En la administración del éxito siempre es importante la consideración y comprensión con el prójimo que no ha logrado lo que usted tiene, nunca le menosprecie
La administración del éxito es determinante en la vida. Quien no tiene la capacidad de administrar la bendición que se da por los resultados de un esfuerzo, no está listo para recibir más de las grandes bendiciones que Dios tiene.
“Hijo mío no te olvides de mi ley, y que tu corazón guarde mis mandamientos, porque muchos días y años de vida y paz te aumentarán. Nunca se aparten de ti la misericordia y la verdad: átalas a tu cuello, escríbelas en la tabla de tu corazón y hallarás gracia y buena opinión ante los ojos de Dios y de los hombres” (Proverbios 3:1-4).
Cuando hablo de éxito no estoy hablando sólo de asuntos de dinero. Éxito podría estar vinculado a relaciones, aprendizajes, a reeducación. Los logros que nunca se pensó que se podían hacer y ahora son normales después de salir de la maldición del estancamiento. En esta gran verdad uno debe tener la gran capacidad de administrar estos éxitos, con mucha humildad, carácter y templanza siempre.
En la administración del éxito siempre es importante la consideración y comprensión con el prójimo que no ha logrado lo que usted tiene, nunca le menosprecie.
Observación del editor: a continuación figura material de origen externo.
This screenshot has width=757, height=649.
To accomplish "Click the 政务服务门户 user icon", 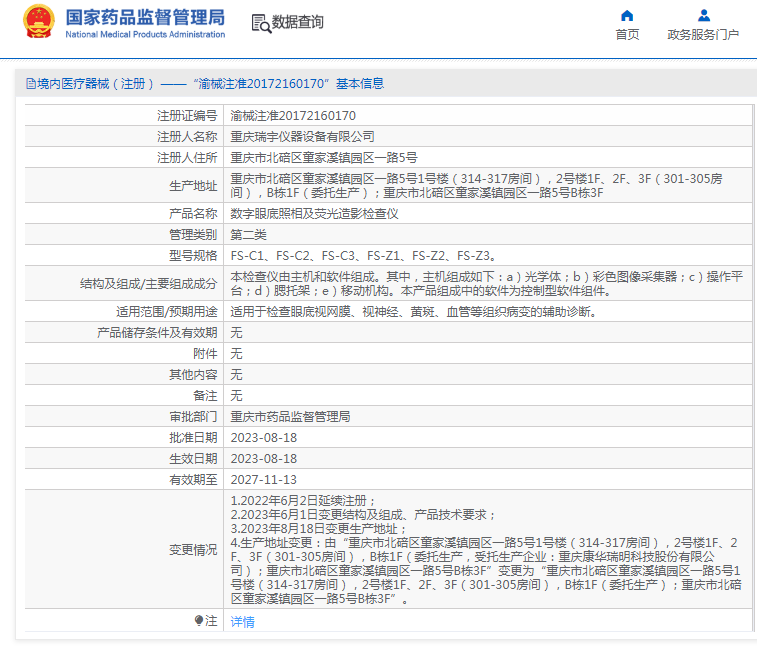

Es necesario vivir la dimensión gloriosa de servir y ayudar al prójimo, entendiendo que nosotros somos un milagro de Dios, y parte de la capacidad administrativa del éxito es nunca olvidarnos de dónde Dios nos sacó; sabiendo que todo lo que Dios hace para nuestro crecimiento y desarrollo espiritual siempre es para su gloria y servicio al prójimo.
La administración del éxito es maravillosa porque Dios nos da la oportunidad de demostrar que hemos cambiado y que somos totalmente diferentes. No se olvide que lo que tenemos no es el fin de lo que Dios nos quiere entregar; siempre Dios tiene más para con nosotros, nunca el plan divino es que nos quedemos con estas bendiciones, sino que todo el tiempo la eternidad tiene más oportunidades, más sabiduría, más bendición, hay más finanzas, hay más tierra, hay más buenas conexiones, hay más grandes bendiciones, porque el cielo siempre tiene más, nuestro Padre siempre tiene más.
Hay mucha gente necesitada con problemas, hay muchas personas confundidas, y Dios te quiere usar a ti con lo que tienes, que fluyas y puedas ayudar. Pero el día que tengas más, puedes ayudar más. La única manera de que nuestro Padre y Dios nos entregue más, es si somos capaces de administrar bien lo que tenemos. El texto sagrado dice así: “en lo poco me fuiste fiel, en lo mucho te pondré” (Mateo 25:23).
Esto significa que nuestro Padre y Dios quiere darnos más, observe la expresión “mucho te pondré”; esto es que el mundo de la superabundancia de Dios ya está abierto a nuestro favor.
El poder infinito de la superabundancia de Dios está abierto para con nosotros. Tener la capacidad de administrar el éxito va a revelar el carácter; hay muchas personas que cuando tienen las primeras grandes victorias cambian su personalidad, se le manifiesta la MALA FORMACIÓN, entran en soberbia, orgullo y altivez de espíritu.
Recuerdo que, en una ocasión, Dios me permitió estar en el centro de cierto país, su capital; en tiempos donde era difícil hacer una cruzada de miles de personas, generalmente yo siempre llegaba temprano al auditorio. Recuerdo que era como las cinco de la tarde y yo estaba cooperando con el equipo, cuando una persona se me acercó y me dijo: “¿por qué si usted es el predicador está aquí?”; y yo le dije que me gustaba desde temprano compartir con las personas.
Una cosa es que las personas lo vean en el púlpito dando una gran conferencia y otra cosa es tocar a las personas abrazarlos y tener contacto. Me he dado cuenta que muchas veces un contacto sencillo impacta más que un gran sermón. He podido ver la manifestación de los milagros de parte de nuestro Dios en los contactos sencillos con las personas; eso se llama administrar el éxito, lo que yo me di cuenta es que cada vez que he aprendido a administrar el éxito y no perder la postura de conexión con mi prójimo que está cerca de mí; siempre se me ha abierto una nueva estación.
Nunca se ha estancado la bendición y que Dios me dé el carácter y que nunca pierda la postura frente al éxito, oren por mí. Administrar el éxito te asegura una próxima estación de gloria superior y de bendición infinita, no la detengas.
Apóstol Dr. Marcelino Sojo
De su libro “Liderazgo 40-60”; capítulo 40.